**Exercise objective:**
Count the lines in the rows below that contain the string "should", treating uppercase and lowercase letters as distinct. Reply with the number alone.

**Data under study:**
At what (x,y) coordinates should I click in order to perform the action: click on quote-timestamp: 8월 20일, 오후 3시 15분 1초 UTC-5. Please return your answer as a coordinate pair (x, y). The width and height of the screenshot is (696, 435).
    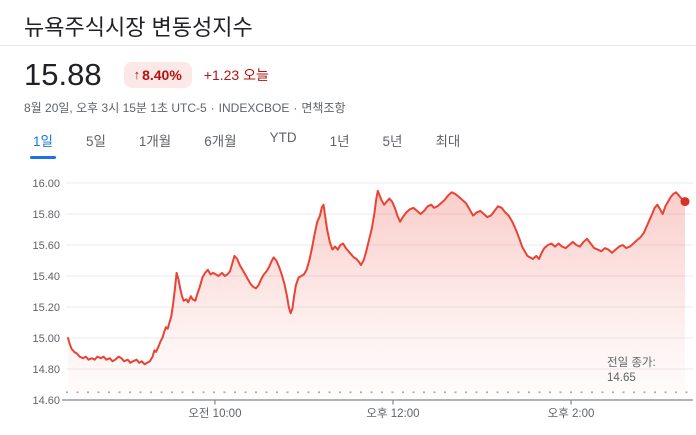
    Looking at the image, I should click on (116, 108).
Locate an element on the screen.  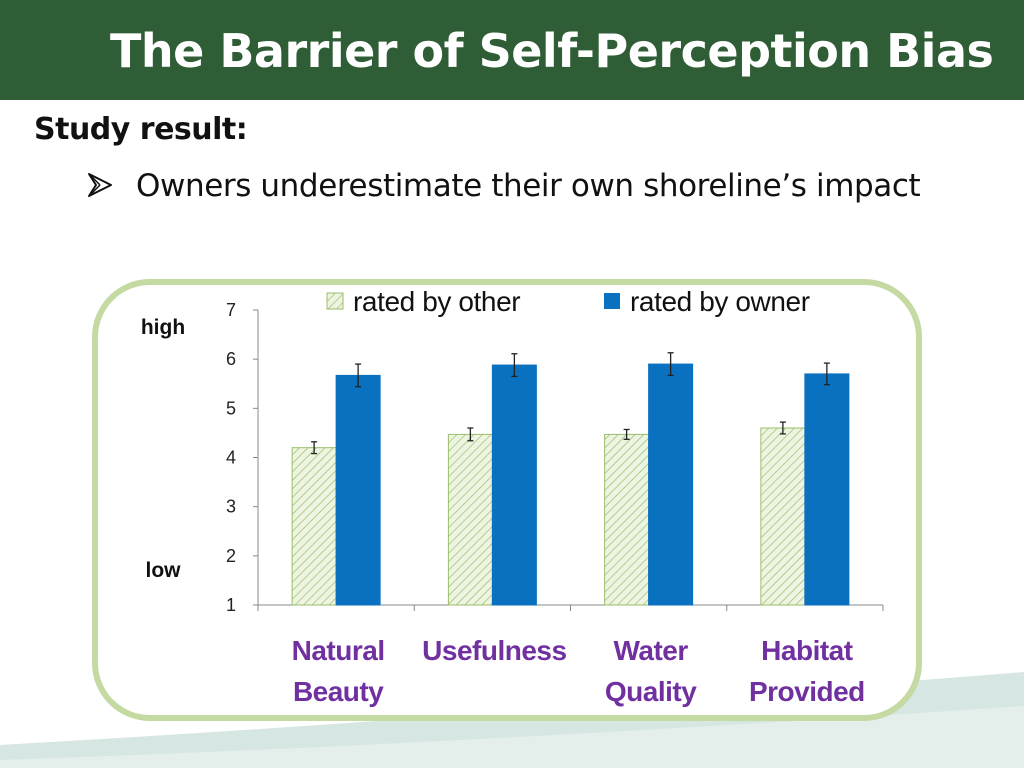
y-tick-label: 2 is located at coordinates (231, 556).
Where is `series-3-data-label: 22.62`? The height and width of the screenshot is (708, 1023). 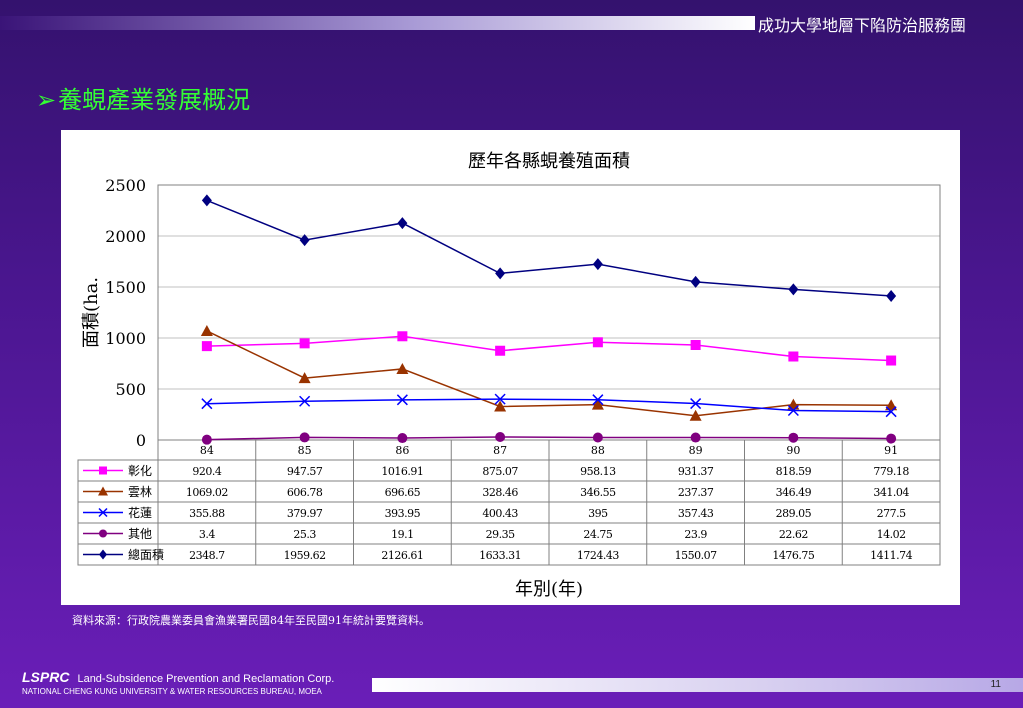 series-3-data-label: 22.62 is located at coordinates (794, 534).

**Result of the exercise:**
2